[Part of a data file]
================================
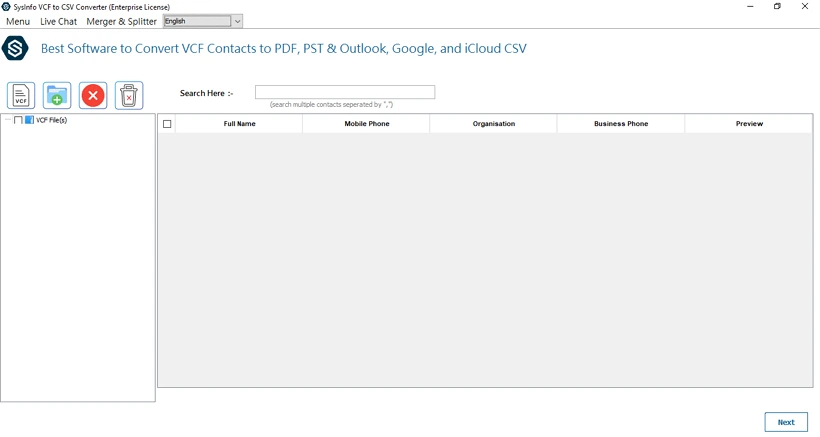
Task: Click the Business Phone column header
Action: pos(620,124)
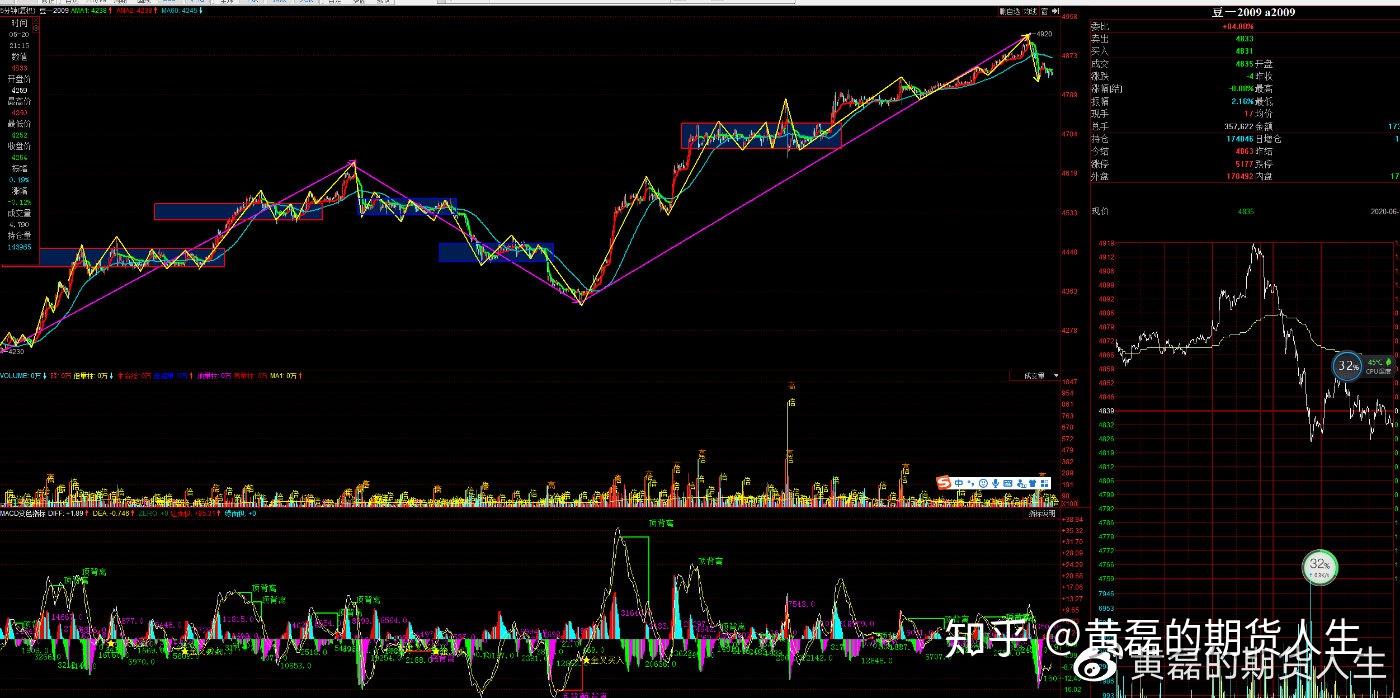Open the Sogou skin shirt icon
1400x698 pixels.
tap(1032, 483)
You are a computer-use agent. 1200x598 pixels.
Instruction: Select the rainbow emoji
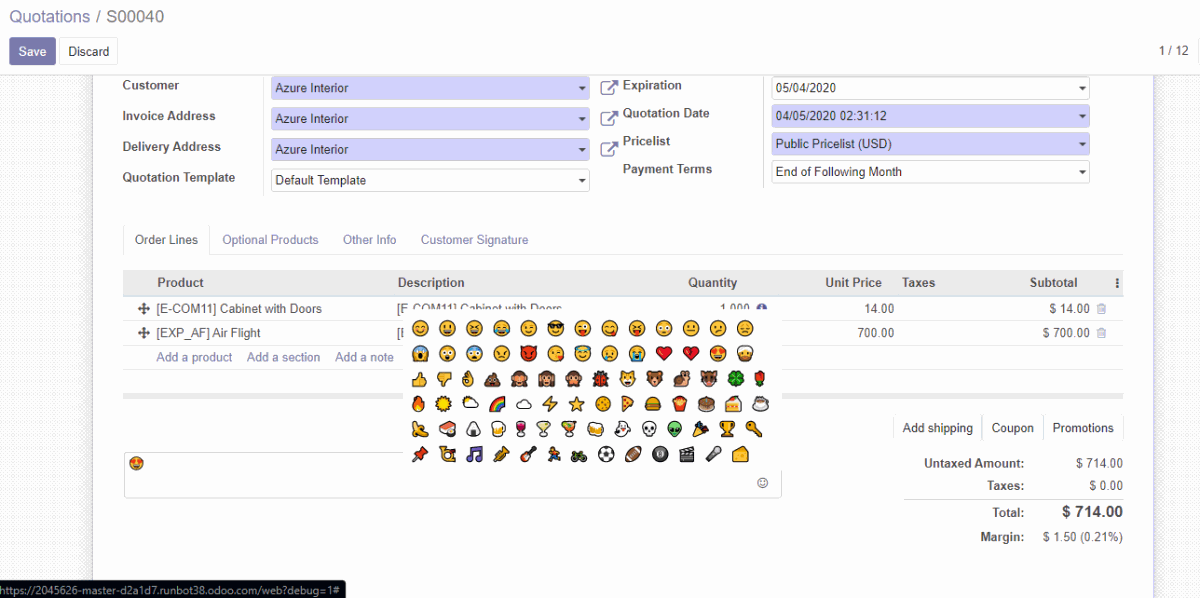[x=497, y=404]
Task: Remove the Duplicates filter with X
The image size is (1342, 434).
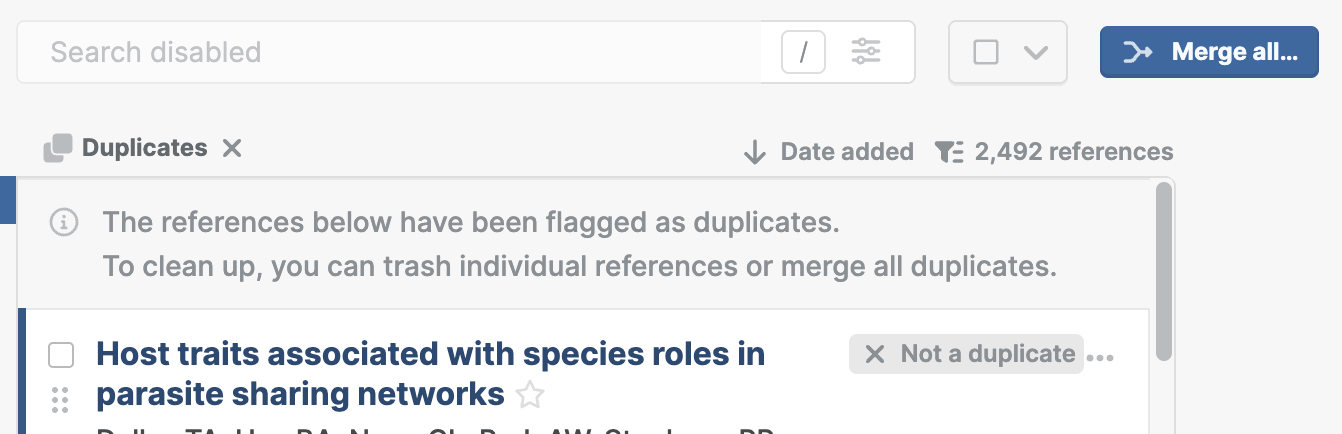Action: click(232, 148)
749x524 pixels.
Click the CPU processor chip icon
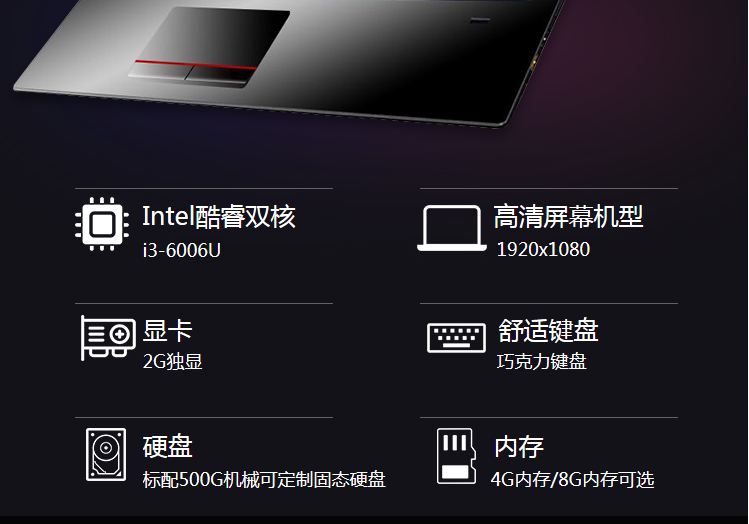tap(102, 224)
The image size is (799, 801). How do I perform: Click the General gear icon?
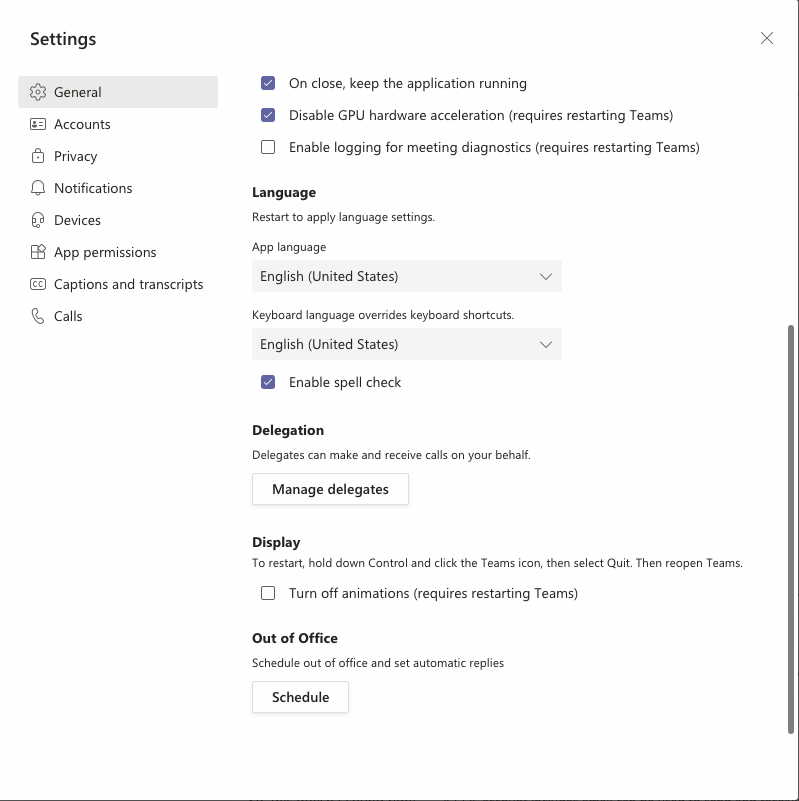(x=38, y=92)
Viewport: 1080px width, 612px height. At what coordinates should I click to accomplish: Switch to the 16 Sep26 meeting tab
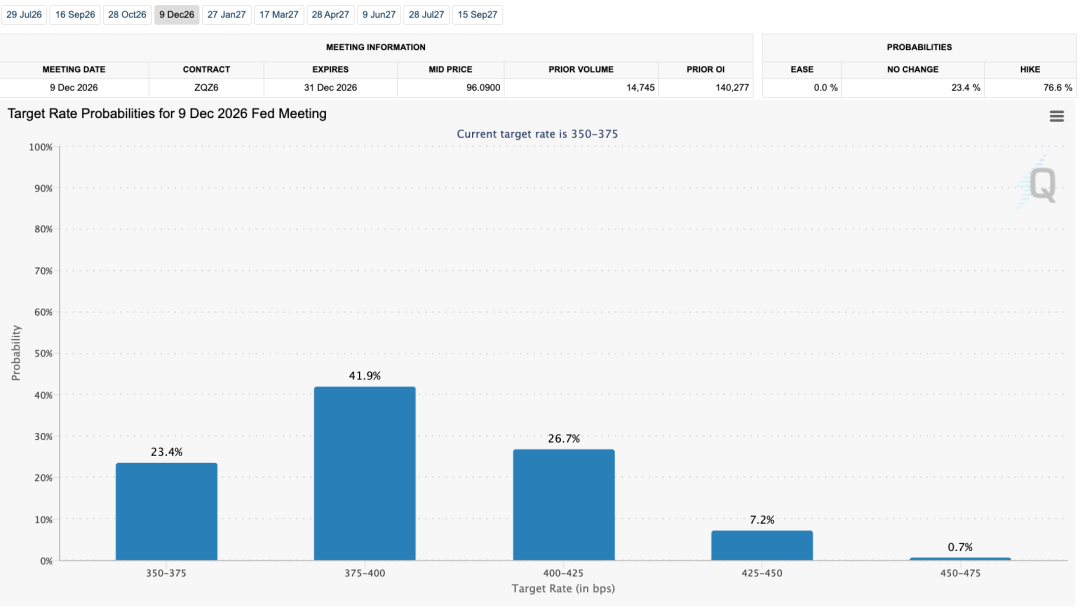click(75, 14)
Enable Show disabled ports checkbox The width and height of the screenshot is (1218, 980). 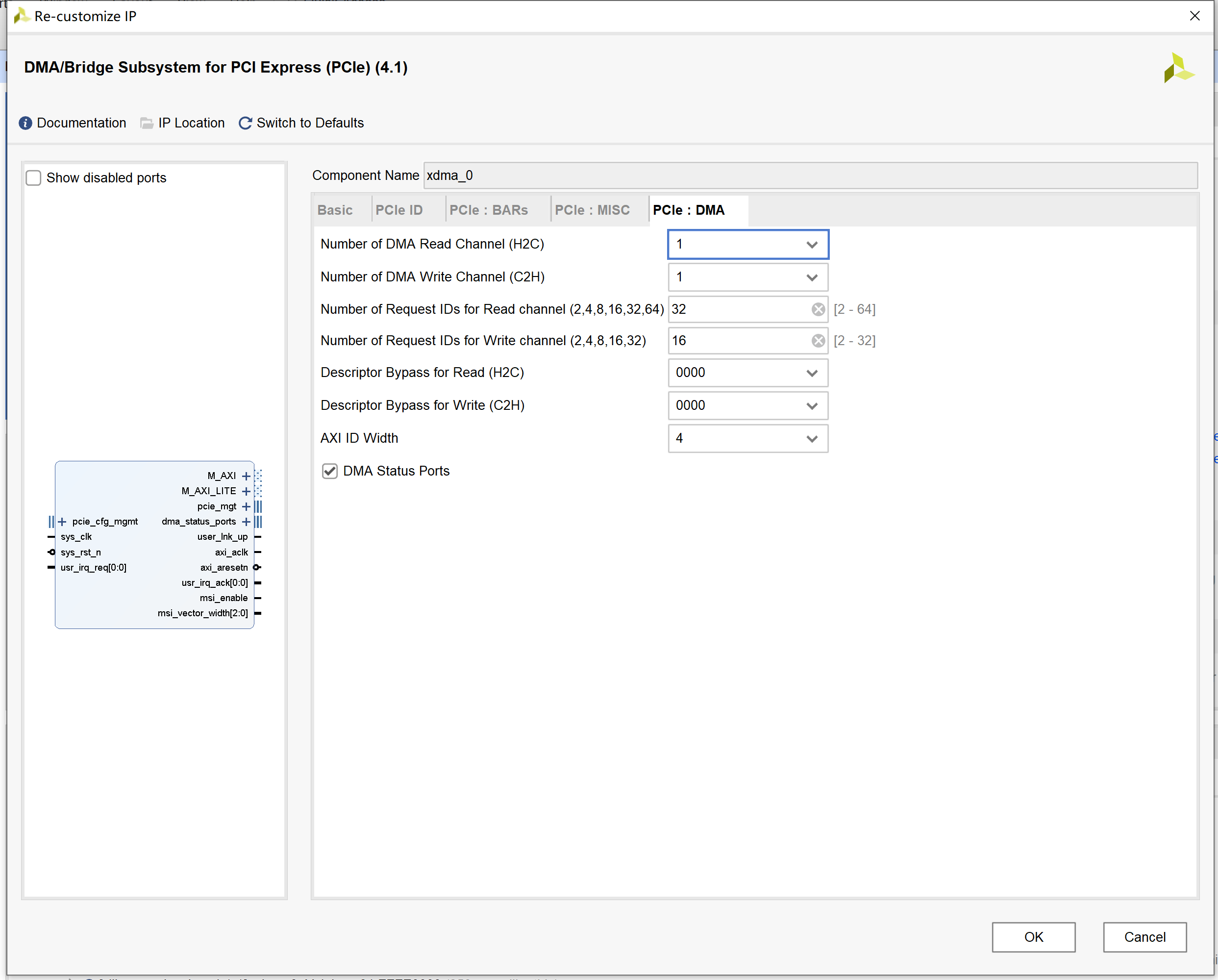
================================
Copy every item above word for word, leaving out the pictures.

Task: Click the Business Phone column header
Action: pos(620,124)
Open the Sogou skin shirt icon
1400x698 pixels.
tap(1032, 483)
You are a computer-use agent. 1200x598 pixels.
Instruction: Select the rainbow emoji
[x=497, y=404]
Task: Remove the Duplicates filter with X
The image size is (1342, 434).
Action: click(232, 148)
749x524 pixels.
Click the CPU processor chip icon
tap(102, 224)
The image size is (799, 801). How do I perform: Click the General gear icon?
(x=38, y=92)
Viewport: 1080px width, 612px height. At what coordinates should I click to accomplish: Switch to the 16 Sep26 meeting tab
click(75, 14)
Enable Show disabled ports checkbox The width and height of the screenshot is (1218, 980). 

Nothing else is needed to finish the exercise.